Once again, Qishloq Ovozi is pleased to feature the work of another up-and-coming authority in the field of Central Asian studies. Qishloq friend and frequent visitor Matthew Kupfer returns with a look at a recently released email sent to former U.S. Secretary of State Hillary Clinton right after the ethnic violence in Kyrgyzstan in June 2010.

Emails released by the U.S. State Department as part of an FBI investigation into former Secretary of State Hillary Clinton's use of a private email server for official government business -- which may violate State Department recordkeeping rules -- offer an intriguing, if small window into Kyrgyzstan's 2010 revolution and subsequent interethnic unrest -- at least as Clinton might have understood it.

In April 2010, protesters in Bishkek overthrew Kyrgyzstan's kleptocratic and authoritarian President Kurmanbek Bakiev and installed an interim government headed by Roza Otunbaeva. Two months later, clashes between ethnic Kyrgyz and Uzbeks in the city of Osh exploded into four days of interethnic rioting across southern Kyrgyzstan. The violence, which left more than 470 people dead and over 100,000 homeless, largely targeted Kyrgyzstan's Uzbek minority. The events of April-June 2010 came at a time of high U.S. government interest in Kyrgyzstan, where the Pentagon maintained an air base to support the war in Afghanistan.

DATA
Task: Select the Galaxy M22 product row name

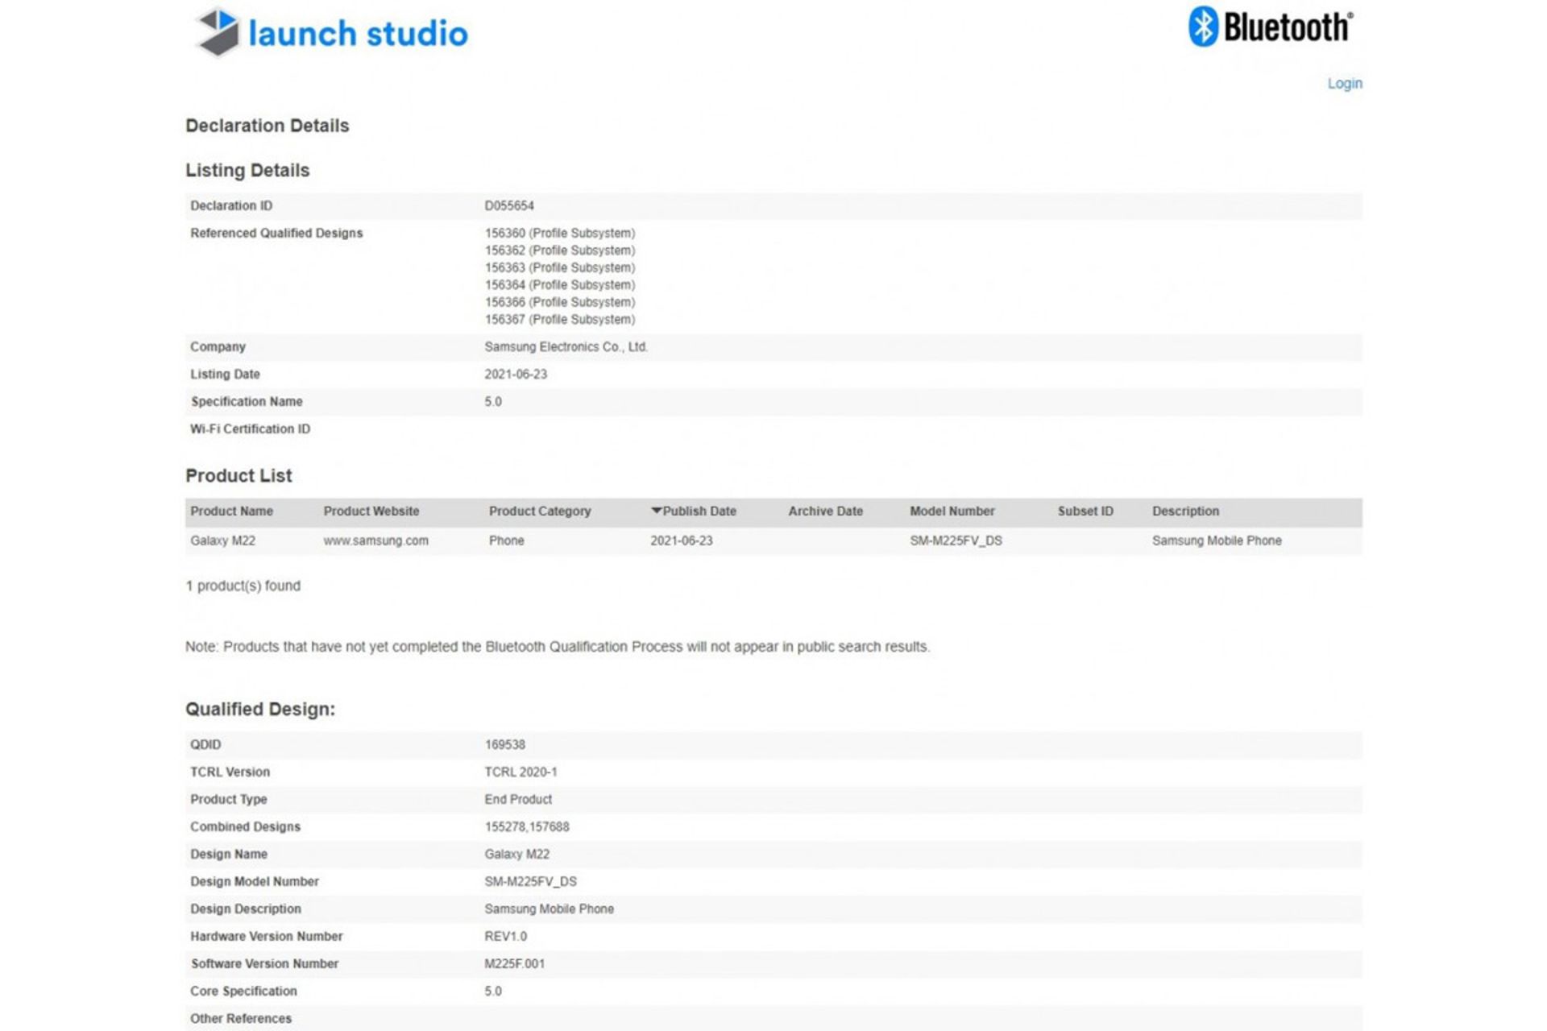Action: (x=222, y=540)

PROBLEM DESCRIPTION
Summarize the text on Kyrgyzstan's 2010 unrest in two sentences. The lines are not needed for this work.

RESPONSE TO THE EXERCISE
Emails that the U.S. State Department released during an FBI investigation into Hillary Clinton's use of a private email server offer a small window into Kyrgyzstan's 2010 revolution and the interethnic unrest that followed. In April 2010, protesters in Bishkek overthrew President Kurmanbek Bakiev, and two months later, clashes between ethnic Kyrgyz and Uzbeks in Osh grew into four days of rioting across southern Kyrgyzstan that largely targeted the Uzbek minority and left more than 470 people dead and over 100,000 homeless.